Law enforcement officer and firearms trainer Chuck Haggard recently told us that the goal of self-defense is to “break contact” with an attacker. That’s how an armed defender knows they’ve won the fight. That’s how they know it’s over; the attacker breaks contact. Chuck also reminded us that “even a bullet is not a ‘magic bullet’” — that gunshot wounds are frequently non-fatal. In response to Slater surviving five point-blank rounds to the head and torso, Steve Moses says, “absent one of those rounds striking the central nervous system or an artery, there’s a good chance that’s all survivable.”

It’s a good argument for choosing a firearm with a higher-capacity magazine for home defense. Tatiana says she sees a lot of women get paired with a revolver because there is a perception it is easier. “The reality is, she drives a big car around all day. That car is bigger, with more bells and whistles, and more complex levers and buttons — it is far more complex than that semi-automatic will ever be. Please do not underestimate her capacity to run a machine.”
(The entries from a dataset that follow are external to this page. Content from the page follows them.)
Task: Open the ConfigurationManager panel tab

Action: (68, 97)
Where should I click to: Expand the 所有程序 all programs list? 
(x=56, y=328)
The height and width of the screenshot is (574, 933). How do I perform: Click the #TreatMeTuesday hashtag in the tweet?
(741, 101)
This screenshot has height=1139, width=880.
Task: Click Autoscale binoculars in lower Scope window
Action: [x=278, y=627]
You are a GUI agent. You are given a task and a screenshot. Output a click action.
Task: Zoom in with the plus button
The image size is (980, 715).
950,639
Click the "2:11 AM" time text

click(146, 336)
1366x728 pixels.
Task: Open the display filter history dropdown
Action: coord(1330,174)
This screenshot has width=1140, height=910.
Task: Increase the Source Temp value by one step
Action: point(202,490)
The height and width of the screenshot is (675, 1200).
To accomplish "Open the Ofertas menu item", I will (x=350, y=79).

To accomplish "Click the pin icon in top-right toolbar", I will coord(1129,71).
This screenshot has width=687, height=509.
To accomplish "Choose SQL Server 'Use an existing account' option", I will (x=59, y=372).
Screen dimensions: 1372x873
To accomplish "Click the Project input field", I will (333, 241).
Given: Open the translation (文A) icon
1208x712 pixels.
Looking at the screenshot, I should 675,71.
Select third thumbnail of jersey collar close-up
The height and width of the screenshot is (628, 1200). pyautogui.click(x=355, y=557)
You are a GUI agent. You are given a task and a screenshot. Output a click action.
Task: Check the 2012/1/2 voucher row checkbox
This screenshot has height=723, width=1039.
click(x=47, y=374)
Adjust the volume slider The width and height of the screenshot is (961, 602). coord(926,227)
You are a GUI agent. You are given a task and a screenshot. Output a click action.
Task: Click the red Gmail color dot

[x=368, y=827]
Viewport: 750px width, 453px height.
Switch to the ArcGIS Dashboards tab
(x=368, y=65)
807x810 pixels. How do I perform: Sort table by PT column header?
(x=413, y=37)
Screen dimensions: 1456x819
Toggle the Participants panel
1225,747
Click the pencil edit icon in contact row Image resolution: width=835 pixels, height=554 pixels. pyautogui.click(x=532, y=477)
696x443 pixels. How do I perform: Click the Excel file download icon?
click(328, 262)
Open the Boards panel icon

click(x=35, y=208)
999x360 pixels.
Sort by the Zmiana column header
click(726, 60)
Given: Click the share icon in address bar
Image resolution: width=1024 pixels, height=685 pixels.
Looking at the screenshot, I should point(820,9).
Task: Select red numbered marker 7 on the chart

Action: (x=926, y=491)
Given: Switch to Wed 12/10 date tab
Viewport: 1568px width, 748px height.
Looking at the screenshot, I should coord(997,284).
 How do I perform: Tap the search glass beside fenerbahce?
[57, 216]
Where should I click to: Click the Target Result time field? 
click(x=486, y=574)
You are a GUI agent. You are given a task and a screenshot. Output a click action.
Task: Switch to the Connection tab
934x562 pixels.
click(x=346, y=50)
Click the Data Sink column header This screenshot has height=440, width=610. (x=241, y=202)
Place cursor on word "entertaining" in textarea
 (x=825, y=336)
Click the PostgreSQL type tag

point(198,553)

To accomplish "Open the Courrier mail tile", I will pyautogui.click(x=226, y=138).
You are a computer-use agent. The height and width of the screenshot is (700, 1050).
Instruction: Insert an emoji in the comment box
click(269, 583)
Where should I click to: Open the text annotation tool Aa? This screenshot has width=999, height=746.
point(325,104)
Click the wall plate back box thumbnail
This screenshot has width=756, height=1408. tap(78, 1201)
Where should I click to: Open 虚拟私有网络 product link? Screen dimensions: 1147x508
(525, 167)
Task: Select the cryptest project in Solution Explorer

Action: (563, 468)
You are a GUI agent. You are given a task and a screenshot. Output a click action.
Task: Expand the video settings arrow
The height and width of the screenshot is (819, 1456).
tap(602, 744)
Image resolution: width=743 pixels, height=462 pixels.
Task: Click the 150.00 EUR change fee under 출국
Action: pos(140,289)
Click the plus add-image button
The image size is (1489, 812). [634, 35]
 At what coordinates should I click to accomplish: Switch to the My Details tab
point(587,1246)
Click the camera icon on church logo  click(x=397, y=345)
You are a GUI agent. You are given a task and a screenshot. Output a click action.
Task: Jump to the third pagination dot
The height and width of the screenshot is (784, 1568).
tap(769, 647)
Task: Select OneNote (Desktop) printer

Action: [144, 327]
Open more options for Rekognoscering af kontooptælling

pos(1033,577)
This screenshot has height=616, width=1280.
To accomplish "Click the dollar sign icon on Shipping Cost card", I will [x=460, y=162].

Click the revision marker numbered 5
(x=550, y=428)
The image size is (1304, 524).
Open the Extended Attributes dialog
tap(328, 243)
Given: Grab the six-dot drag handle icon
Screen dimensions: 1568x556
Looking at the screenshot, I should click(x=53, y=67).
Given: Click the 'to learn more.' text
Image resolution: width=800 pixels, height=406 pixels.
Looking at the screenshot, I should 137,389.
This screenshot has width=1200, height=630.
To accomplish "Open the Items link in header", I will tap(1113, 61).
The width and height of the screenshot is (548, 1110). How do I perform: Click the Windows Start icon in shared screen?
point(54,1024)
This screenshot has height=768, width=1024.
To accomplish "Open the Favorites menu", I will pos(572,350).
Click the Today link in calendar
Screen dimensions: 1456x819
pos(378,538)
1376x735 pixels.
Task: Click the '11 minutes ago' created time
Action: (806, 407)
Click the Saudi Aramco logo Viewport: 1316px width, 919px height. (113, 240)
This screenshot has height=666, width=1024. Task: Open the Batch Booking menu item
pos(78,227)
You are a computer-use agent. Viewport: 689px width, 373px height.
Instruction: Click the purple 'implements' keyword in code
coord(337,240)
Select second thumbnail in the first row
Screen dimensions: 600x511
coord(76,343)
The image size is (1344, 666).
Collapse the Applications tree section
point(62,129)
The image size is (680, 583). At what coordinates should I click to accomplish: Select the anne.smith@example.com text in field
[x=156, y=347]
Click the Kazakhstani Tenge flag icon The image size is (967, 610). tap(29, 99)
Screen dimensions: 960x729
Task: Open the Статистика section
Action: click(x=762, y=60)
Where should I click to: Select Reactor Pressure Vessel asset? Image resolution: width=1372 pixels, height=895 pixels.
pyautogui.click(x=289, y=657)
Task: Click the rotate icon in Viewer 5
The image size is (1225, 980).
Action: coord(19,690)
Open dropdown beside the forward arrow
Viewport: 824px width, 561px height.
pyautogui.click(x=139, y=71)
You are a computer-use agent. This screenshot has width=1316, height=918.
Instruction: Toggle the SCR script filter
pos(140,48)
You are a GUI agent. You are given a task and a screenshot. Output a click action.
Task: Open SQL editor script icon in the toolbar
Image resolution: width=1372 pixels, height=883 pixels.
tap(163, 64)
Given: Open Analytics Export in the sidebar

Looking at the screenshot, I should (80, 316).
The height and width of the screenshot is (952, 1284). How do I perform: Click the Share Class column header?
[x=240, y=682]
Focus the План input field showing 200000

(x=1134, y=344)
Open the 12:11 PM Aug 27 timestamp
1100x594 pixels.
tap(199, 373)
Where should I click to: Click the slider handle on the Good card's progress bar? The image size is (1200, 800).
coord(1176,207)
The lesson for armed defenders is that the goal of self-defense is to force an attacker to “break contact,” and sometimes it takes more than one shot to accomplish. Which tool you choose to accomplish that goal represents a very personal choice, and as Steve pointed out, many people who are properly trained are well-served with a revolver. However, as Tatiana notes, each bullet represents a chance to save your life, or your children’s lives, and having more chances presents a great advantage — as long as you know to stop shooting once you’ve eliminated the immediate threat.